- by Gregory Lambrechts
Philadelphia’s Restorations are back with a new album and it’s just as rock solid as their previous outings. Layers on top of layers of guitars (too many? never!), honest lyrics that deal with politics as well as personal relationships… these are the markings of a true rock ‘n roll album straight out of the heartland. ‘LP5000’ will be out this Friday on Tiny Engines, the label responsible for releasing the band’s debut album, but we already caught up lead singer/guitarist Jon Loudon.
PRT: First of all, what does it feel like knowing you kept your track record of writing all perfect albums?
Jon: I dunno, I’ve got some notes on the old ones. I do think this is our best record, though. Glad that it seems to be going over well with everyone.
PRT: I don’t really want to ask this because it seems too obvious. But I feel like you made us do it… why is the new album called LP5000 and not just LP4?
Jon: It took forever to make!
PRT: We know you some of you, if not all of you are pretty political outspoken. Which is something we love. I know the recent hateful climate in the States influenced the band’s existence for the past two years. But did it also end up influencing the new record?
Jon: In the States right now, it’s hard to even buy groceries without thinking about politics. It’s in every step of life here currently. There’s a lot of good coming out of that for sure. It’s not all negative. But yeah, it certainly influenced the record, among other things.
PRT: During those two years, you have all been pursuing your own projects. Does Restorations now take up a different place in your life than before?
Jon: It’s just stronger now. It’s been fun taking the time to just create and not worry about the Restorations album cycle. I think everyone got better in the downtime by branching out.
PRT: ‘LP5000’ will be released via Tiny Engines. How did you guys experience the big changes at Side One Dummy and how did you end up with Tiny Engines for the new album?
Jon: If I understand it right, we were the first band to get let go before they started firing everybody and dropping bands. For us, it came at a time when we wanted to focus on writing, so we just kept on working. And generally, every record I’ve ever made usually has gotten sent to Chuck and Will at Tiny Engines first. They’ve been going to bat for us in one way or another for well over a decade now. Just made sense to keep working with our old friends. The label landscape right now is so bleak, I’m glad we could keep it within the family.

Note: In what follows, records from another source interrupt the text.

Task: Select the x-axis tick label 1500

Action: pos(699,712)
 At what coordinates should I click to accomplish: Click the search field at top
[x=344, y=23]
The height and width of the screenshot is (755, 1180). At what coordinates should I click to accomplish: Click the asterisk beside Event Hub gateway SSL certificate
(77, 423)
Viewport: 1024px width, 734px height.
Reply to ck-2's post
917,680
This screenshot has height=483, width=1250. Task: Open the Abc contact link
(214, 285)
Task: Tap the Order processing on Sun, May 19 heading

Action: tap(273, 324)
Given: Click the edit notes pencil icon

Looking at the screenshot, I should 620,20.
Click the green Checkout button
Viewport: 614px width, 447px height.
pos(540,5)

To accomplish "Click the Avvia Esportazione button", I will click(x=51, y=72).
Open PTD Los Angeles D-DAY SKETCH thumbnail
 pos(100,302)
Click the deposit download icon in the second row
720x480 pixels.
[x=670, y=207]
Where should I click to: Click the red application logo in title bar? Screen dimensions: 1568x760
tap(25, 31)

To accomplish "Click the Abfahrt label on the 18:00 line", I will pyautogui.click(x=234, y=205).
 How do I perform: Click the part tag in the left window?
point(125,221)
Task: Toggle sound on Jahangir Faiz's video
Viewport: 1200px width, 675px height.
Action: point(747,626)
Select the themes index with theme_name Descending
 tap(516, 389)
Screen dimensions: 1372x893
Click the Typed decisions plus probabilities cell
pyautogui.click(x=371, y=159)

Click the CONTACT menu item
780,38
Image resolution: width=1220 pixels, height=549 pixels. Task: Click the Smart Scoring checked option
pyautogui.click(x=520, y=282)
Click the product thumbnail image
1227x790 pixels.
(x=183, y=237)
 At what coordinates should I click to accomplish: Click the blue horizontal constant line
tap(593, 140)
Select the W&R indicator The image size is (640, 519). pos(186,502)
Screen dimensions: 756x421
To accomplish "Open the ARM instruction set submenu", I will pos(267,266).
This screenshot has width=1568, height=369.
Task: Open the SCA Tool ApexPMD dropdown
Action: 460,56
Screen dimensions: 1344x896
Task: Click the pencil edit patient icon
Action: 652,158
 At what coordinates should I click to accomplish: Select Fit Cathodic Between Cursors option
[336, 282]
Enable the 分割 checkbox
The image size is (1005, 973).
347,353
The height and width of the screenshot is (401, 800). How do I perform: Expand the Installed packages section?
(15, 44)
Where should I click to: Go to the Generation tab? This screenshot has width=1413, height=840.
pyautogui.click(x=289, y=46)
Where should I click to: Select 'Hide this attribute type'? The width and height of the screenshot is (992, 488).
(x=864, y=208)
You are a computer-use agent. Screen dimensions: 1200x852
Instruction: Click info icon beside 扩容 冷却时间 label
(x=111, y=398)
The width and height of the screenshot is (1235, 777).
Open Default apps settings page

It’s way more fun and satisfying this way. It’s also incredible to see how much they’ve grown as a label.
PRT: While you fit in that golden back catalog of S1D perfectly, do you ever wonder if that choice automatically led you more to play more shows for punk kinds? I can imagine writing these big bombastic, rock songs also with a bit more of an Indie rock minded public in mind too? Or am I just sounding pretentious right now?
Jon: Not at all. Side One mostly had bands from a punk background that started to break out a little. That was the fun part of it for us. It felt like we could keep our personality and world-view, but let us grow into a broader audience. It is, of course, always the best time playing a punk show. We’re lucky we get to do a little bit of everything.
PRT: There are a lot of great Philadelphia bands right now. If you had to put on your perfect line-up with just bands from Philly, who would you choose and why?
Jon: This is a really hard question! There’s so many good bands popping up around here. I think Moor Mother has gotten into my head the most recently. They’re involved in so many interesting projects it makes my head spin. It’s expanded my thoughts about how far an adventurous, abrasive, politically-minded project can reach. Additionally, its been crazy watching our friends in Hopalong grow. And I’d also add any band from Get Better Records. Control Top, Hirs, Empath, the list goes on. It’s just another wealth of positive, interesting projects coming up on their own terms. Philly’s a very interesting place to see music right now.
PRT: A media outlet recently mixed up your band photo with that of a different band. If you could switch places with a band, appearance and everything, for maybe a week, which band would you pick and why?
Jon: That was pretty good. I’ll blame it on an intern. Though, I get it, every band with guitars looks identical on average these days. We’d pick Devo.
PRT: It’s been a while since we’ve had the pleasure of welcoming you back to Europe. Any plans on that front in the near future?
Jon: I am giving a knowing smile towards this question. Workin’ on it. I love it over there.